Was wären überhaupt „Gründe allgemein politischer Natur“, die gegen einen Bischofskandidaten vorgebracht werden könnten?
„Eine gute Frage“, findet Legationsrat Hans Winkler vom Völkerrechtsbüro des Außenministeriums, die er freilich nicht verbindlich beantworten kann. Denn: „Wir sind noch nie in die Situation gekommen, sie interpretieren zu müssen.“
Seine Hoffnung, daß der Verfassungsdienst die Frage klären könnte, erfüllt sich ebenfalls nicht. Dort erklärt man sich für inkompetent - und verweist auf das Völkerrechtsbüro.
In Ermangelung einer offiziellen Interpretation versucht Winkler die Konkordatsbestimmung nach seiner „ganz persönlichen Meinung“ zu deuten: Die Regierung könnte nur dann Einspruch erheben, wenn ein Kandidat „in irgendeiner Form politisch belastet wäre, wenn er sich gegen die Republik oder ihre Rechtsordnung ausgesprochen hätte“.
Keinesfalls aber dürfe diese Bestimmung von der Regierung kirchenpolitisch oder parteipolitisch ausgelegt werden.

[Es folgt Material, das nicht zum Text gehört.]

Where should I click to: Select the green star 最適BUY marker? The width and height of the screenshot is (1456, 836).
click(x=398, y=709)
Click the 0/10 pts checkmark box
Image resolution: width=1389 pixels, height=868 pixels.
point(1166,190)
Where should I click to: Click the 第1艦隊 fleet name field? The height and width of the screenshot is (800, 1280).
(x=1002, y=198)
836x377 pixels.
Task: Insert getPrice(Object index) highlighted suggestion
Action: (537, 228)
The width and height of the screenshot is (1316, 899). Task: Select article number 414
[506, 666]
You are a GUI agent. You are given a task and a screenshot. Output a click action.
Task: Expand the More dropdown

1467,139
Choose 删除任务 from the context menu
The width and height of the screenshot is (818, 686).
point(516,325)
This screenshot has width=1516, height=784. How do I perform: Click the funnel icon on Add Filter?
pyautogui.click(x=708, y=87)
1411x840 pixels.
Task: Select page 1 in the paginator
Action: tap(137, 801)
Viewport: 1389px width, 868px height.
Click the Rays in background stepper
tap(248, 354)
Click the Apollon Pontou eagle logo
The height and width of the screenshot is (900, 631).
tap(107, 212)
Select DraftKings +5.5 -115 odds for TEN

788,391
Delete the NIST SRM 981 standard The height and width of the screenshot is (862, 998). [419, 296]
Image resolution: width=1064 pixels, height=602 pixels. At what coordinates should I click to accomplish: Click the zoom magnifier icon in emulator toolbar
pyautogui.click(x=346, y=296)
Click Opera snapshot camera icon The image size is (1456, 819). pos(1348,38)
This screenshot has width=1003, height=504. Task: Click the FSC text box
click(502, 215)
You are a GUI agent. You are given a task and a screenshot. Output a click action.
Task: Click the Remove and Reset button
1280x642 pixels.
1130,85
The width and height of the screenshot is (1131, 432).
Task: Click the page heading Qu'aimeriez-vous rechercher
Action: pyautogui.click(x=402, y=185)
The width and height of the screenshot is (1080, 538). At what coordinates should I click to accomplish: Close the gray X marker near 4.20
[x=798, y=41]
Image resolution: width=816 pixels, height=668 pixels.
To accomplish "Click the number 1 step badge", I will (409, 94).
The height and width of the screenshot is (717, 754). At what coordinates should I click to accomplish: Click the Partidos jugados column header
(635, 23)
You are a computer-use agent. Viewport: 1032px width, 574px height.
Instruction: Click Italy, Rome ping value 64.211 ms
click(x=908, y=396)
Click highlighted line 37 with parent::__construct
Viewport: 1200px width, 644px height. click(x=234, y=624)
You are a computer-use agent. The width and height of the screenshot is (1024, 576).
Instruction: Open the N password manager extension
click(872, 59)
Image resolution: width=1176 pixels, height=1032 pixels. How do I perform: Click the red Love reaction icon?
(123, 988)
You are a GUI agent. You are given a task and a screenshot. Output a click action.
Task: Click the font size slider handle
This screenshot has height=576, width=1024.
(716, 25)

Dies findet auch Dozent Richard Potz, Kirchenrechtler an der Wiener Universität. Er sieht in dieser „politischen Klausel“ heute nur noch eine Floskel, die freilich zur Zeit, zu der das Konkordat abgeschlossen wurde, eine noch weitgehendere Staatsmitsprache ablöste: Das Konkordat von 1855 räumte dem österreichischen Kaiser nämlich ein Nominationsrecht ein.
Obwohl es seit 1945 zu keinem einzigen Regierungseinspruch gegen eine Bischofsernennung gekommen ist, gab es trotzdem schon einmal Unstimmigkeiten.
Als im Frühjahr 1954 die Ernennung von Josef Schoiswoh) zum Grazer Diözesanbischof anstand, probte der damalige Vizekanzler Adolf Schärf im Ministerrat den Aufstand. Damals ließ die von Julius Raab geführte Bundesregierung den Heiligen Stuhl dann wissen, daß sie zwar die Ernennung Schoiswohls zur Kenntnis nehme, aber nicht im Sinne des Konkordates, sondern lediglich im Sinne des allgemeinen Kirchenrechtes.
Dieser Zwischenfall ist damit zu erklären, daß Schärf in den Jahren seit 1950 die Gültigkeit des Konkordates überhaupt in Frage stellte, ein Problem, das erst Ende 1957 endgültig aus der Welt geschafft wurde.